┌────────
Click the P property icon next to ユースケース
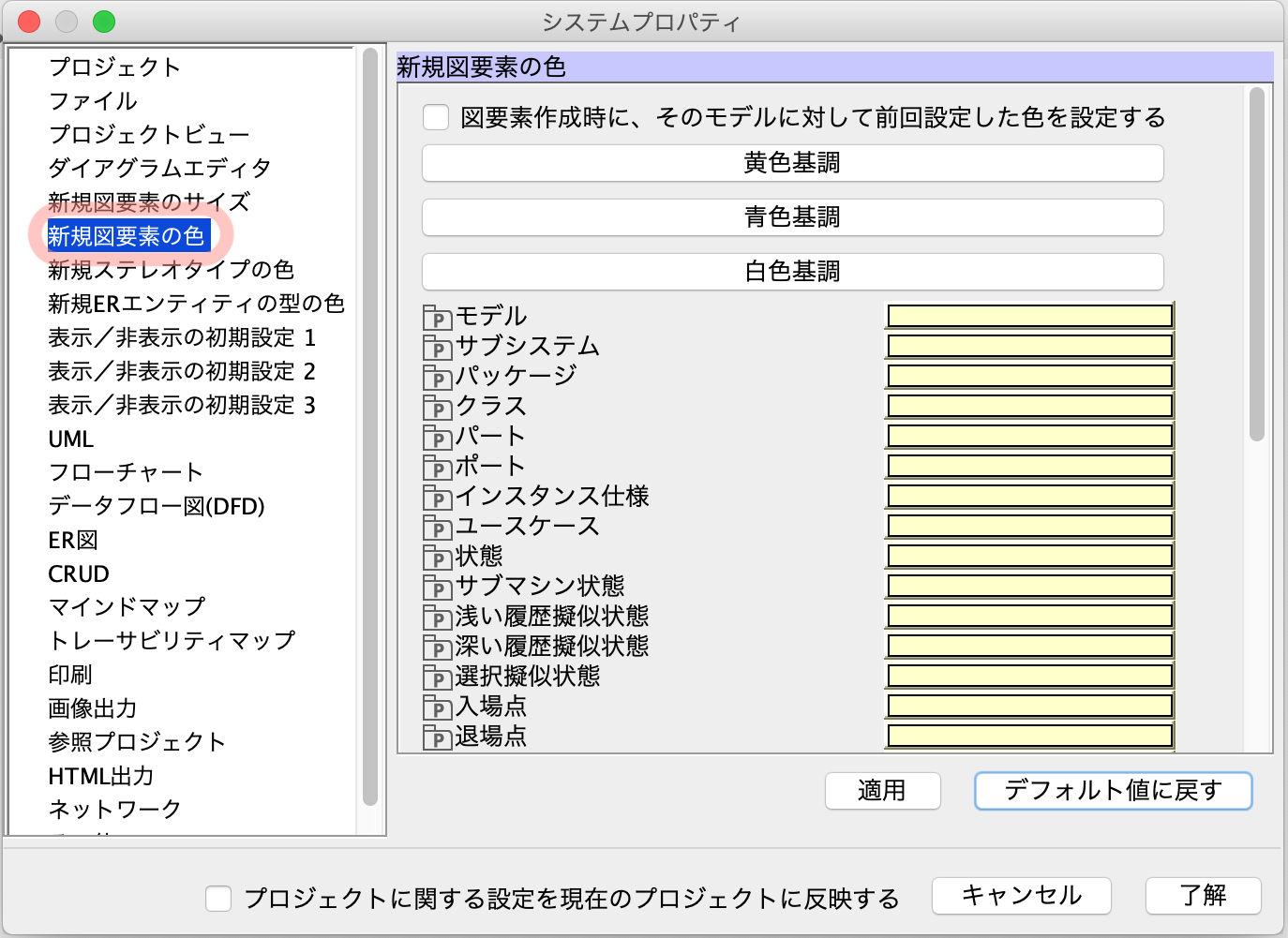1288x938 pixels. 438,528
└────────
┌────────
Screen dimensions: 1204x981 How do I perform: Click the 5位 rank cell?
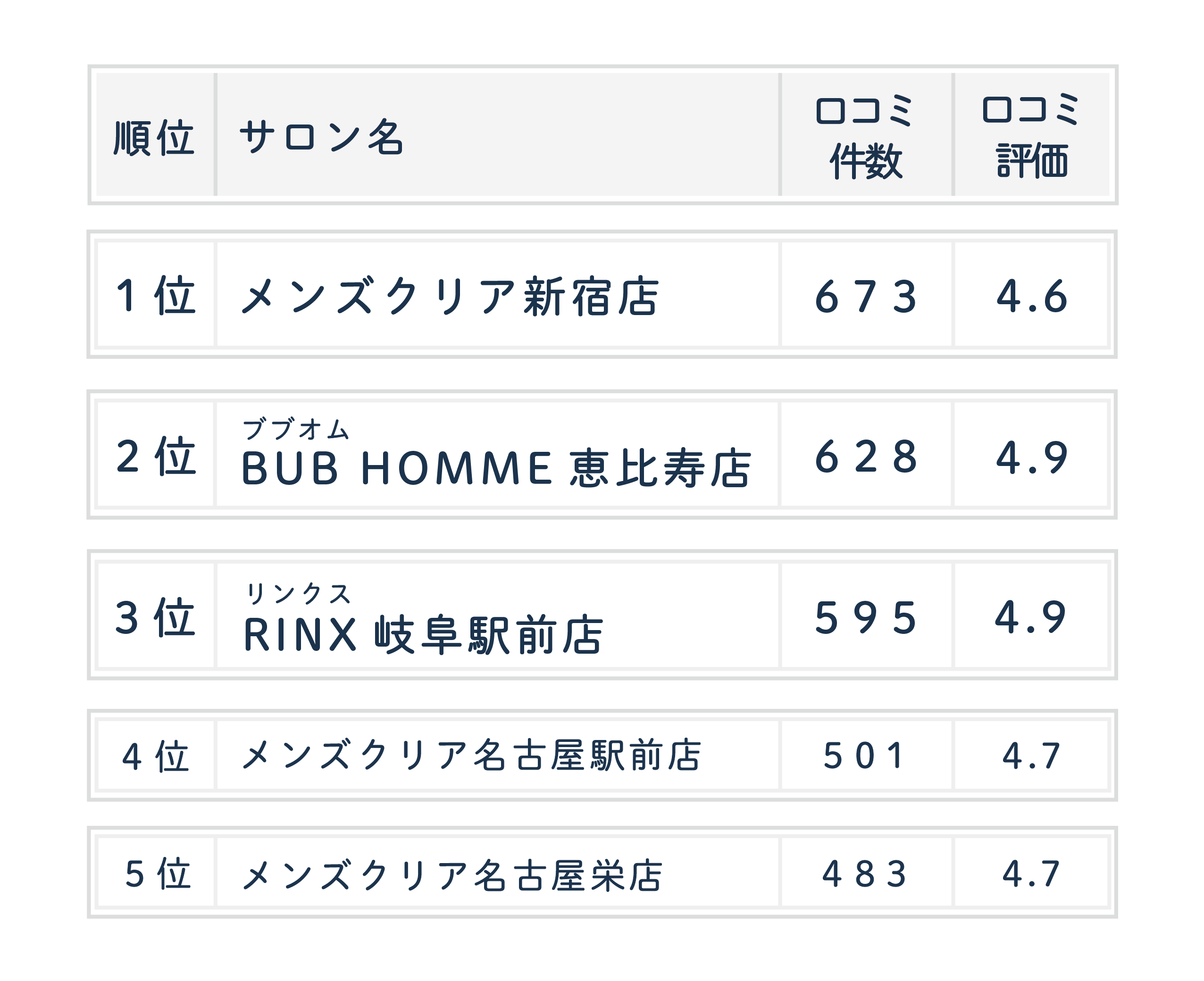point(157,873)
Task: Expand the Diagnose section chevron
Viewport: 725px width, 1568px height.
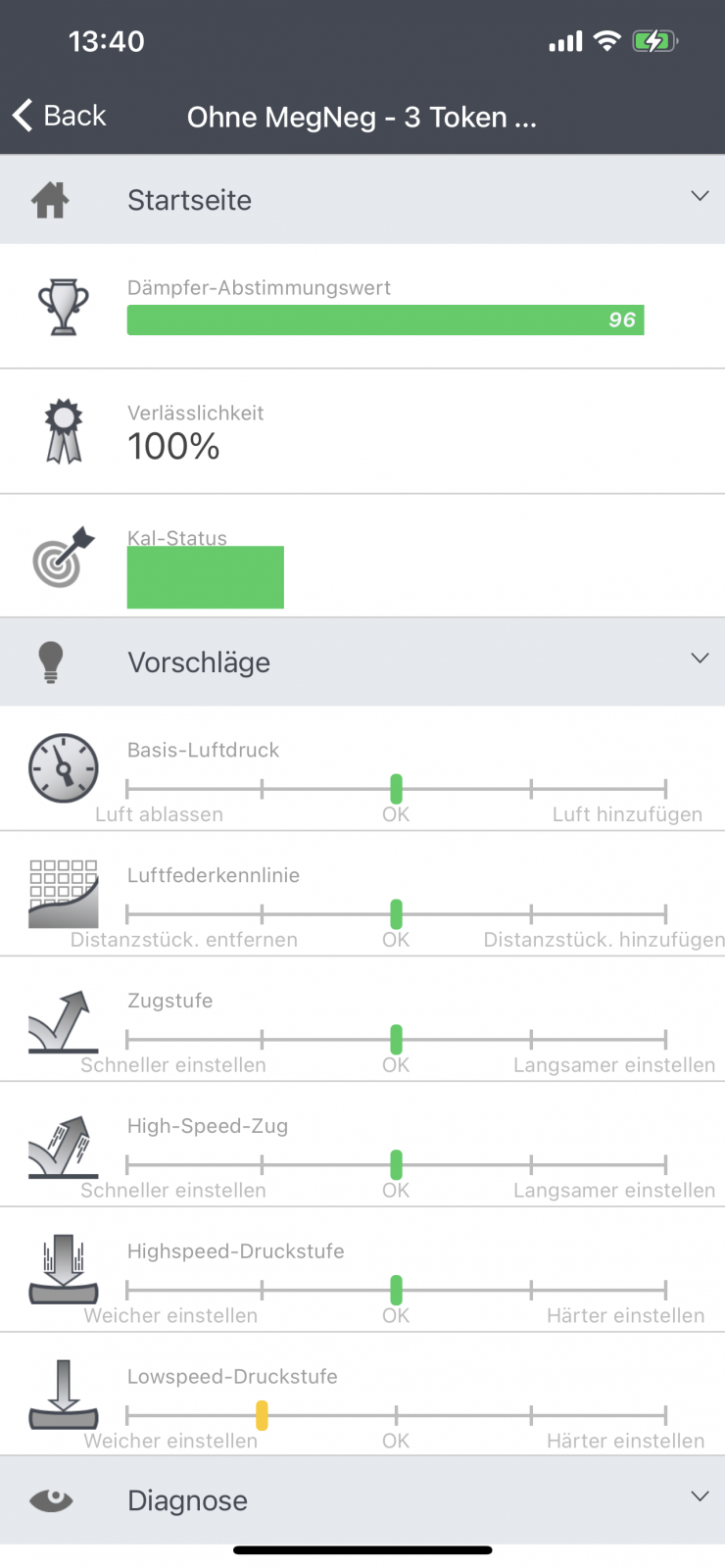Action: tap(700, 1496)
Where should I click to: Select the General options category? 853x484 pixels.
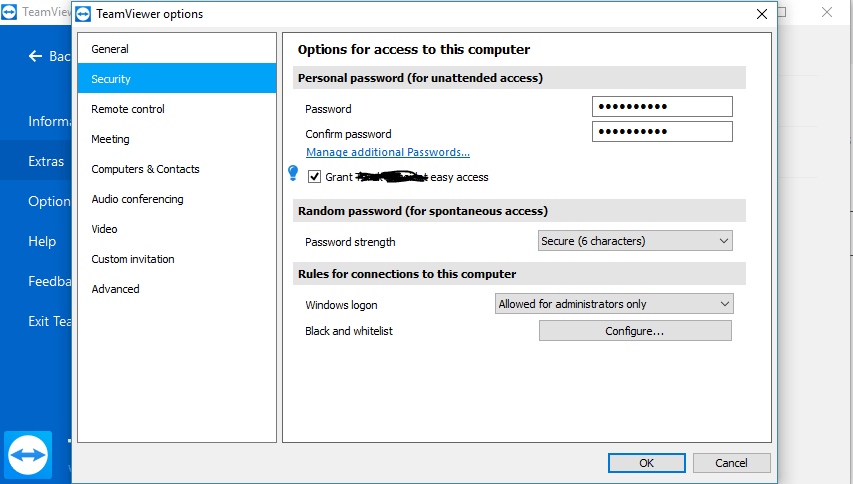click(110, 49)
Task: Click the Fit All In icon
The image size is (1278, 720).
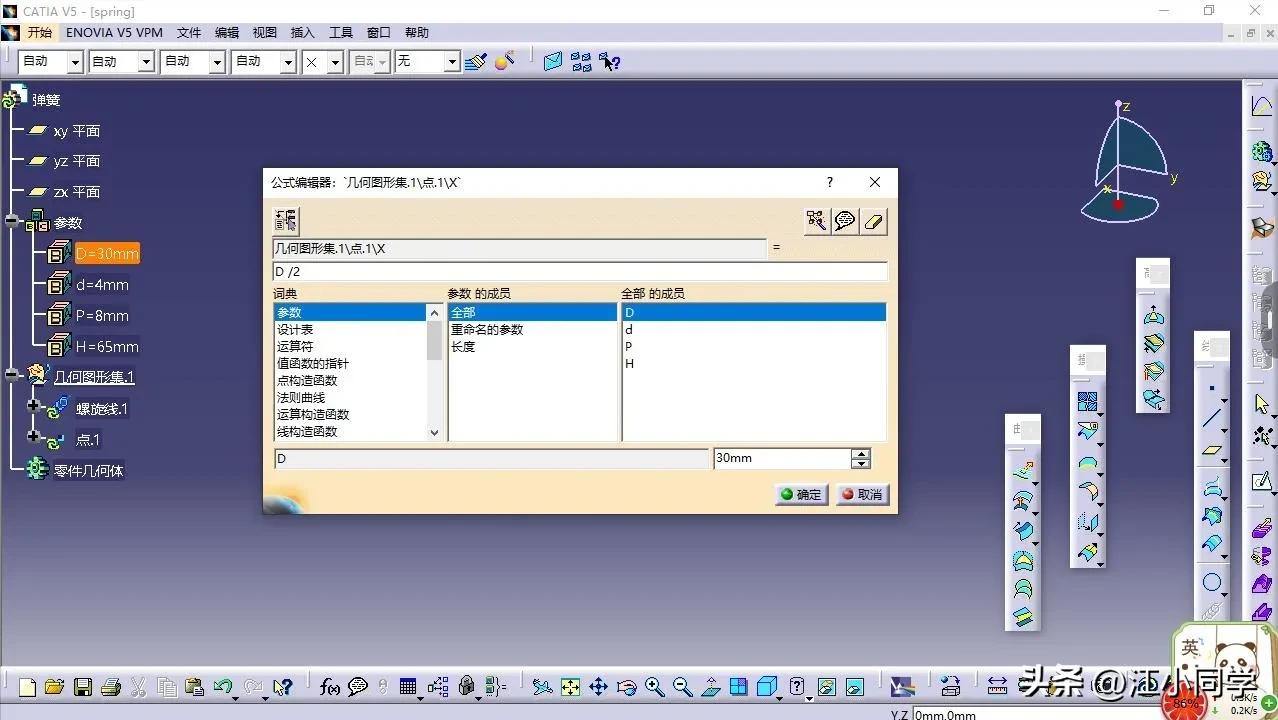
└────────
┌────────
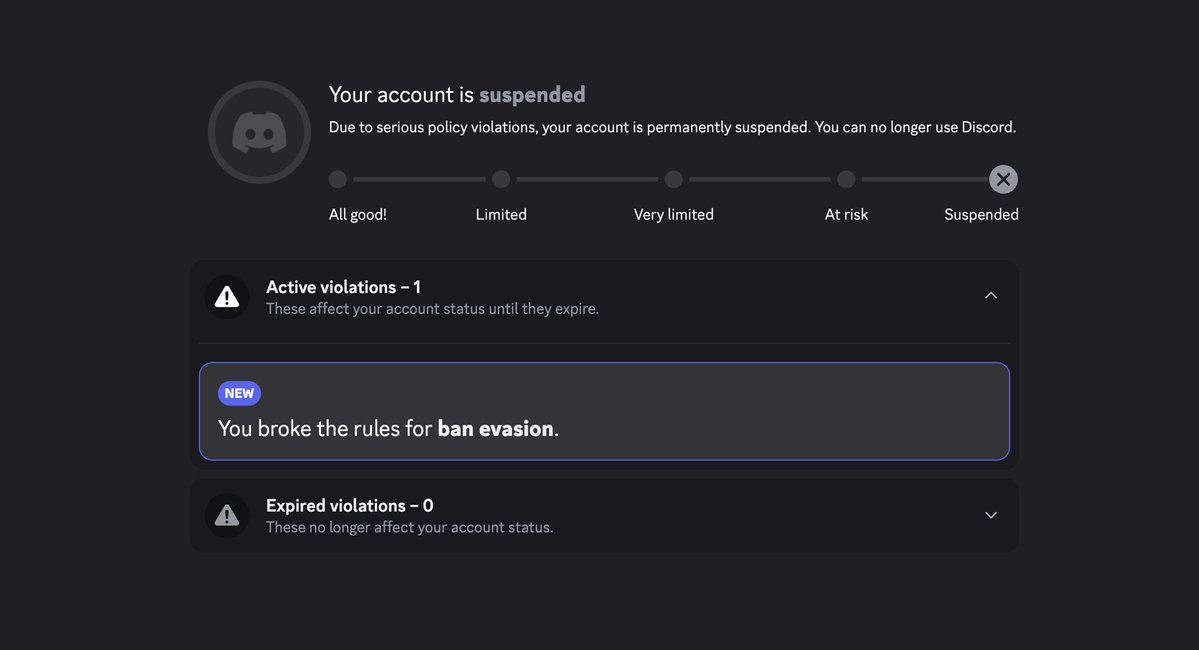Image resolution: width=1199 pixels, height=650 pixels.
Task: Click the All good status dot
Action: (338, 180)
└────────
## ABOUT THIS EXERCISE
Above are records; write out the lines from the one with "Screen dimensions: 1204x981" down to the one with "The image size is (1278, 720).", exactly, leaving the pictures out.

## RESULT OF THE EXERCISE
Screen dimensions: 1204x981 How do I perform: Click the 5位 rank cell?
point(157,873)
Task: Expand the Diagnose section chevron
Viewport: 725px width, 1568px height.
Action: tap(700, 1496)
Where should I click to: Select the General options category? 853x484 pixels.
click(110, 49)
Task: Click the Fit All In icon
The image size is (1278, 720).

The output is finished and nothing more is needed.